*Exercise instructions*.
Can you lay out the material from the line with "Task: Click the $obj->ptBCnwxf()" to the line with "The image size is (989, 605)." as a Markdown table with the columns Row and Material line, leaving out blank lines?

*Material to process*.
>>>>>

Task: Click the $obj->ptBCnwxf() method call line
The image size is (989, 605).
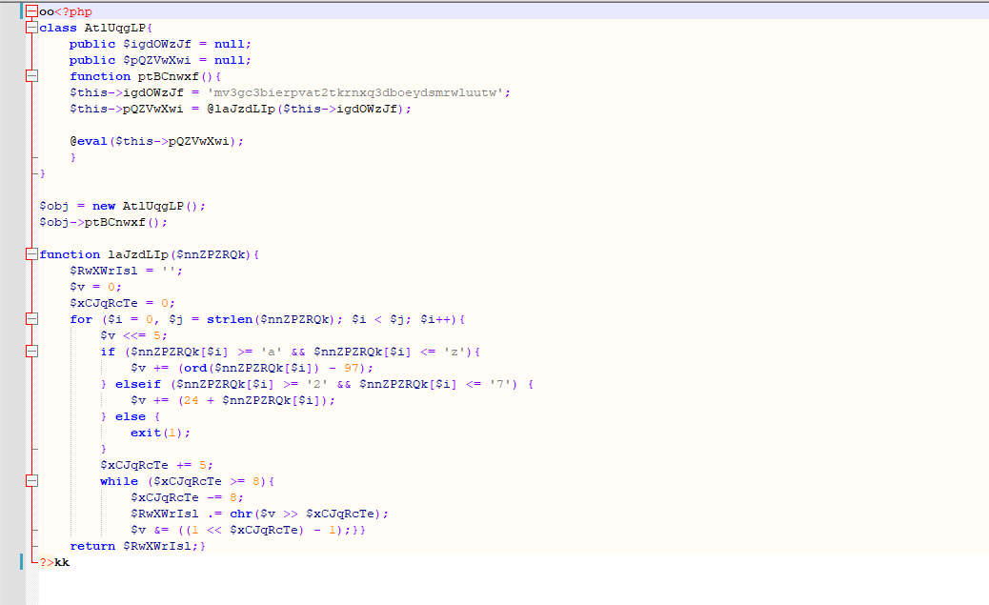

<<<<<
>>>>>

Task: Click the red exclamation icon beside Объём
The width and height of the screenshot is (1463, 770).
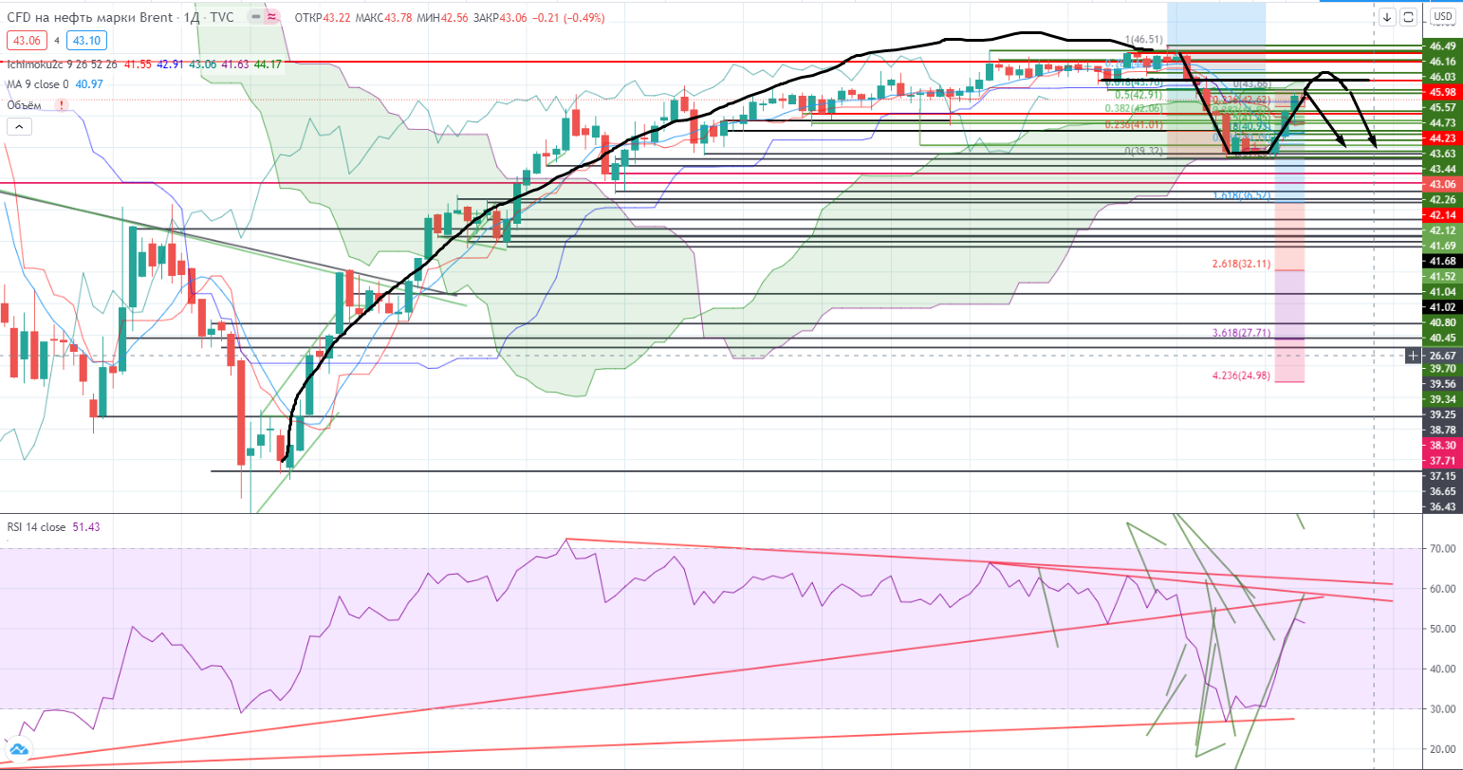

<<<<<
>>>>>

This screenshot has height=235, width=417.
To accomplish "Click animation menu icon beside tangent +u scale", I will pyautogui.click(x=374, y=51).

<<<<<

*Task solution*.
| Row | Material line |
|---|---|
| 1 | Task: Click the $obj->ptBCnwxf() method call line |
| 2 | The image size is (989, 605). |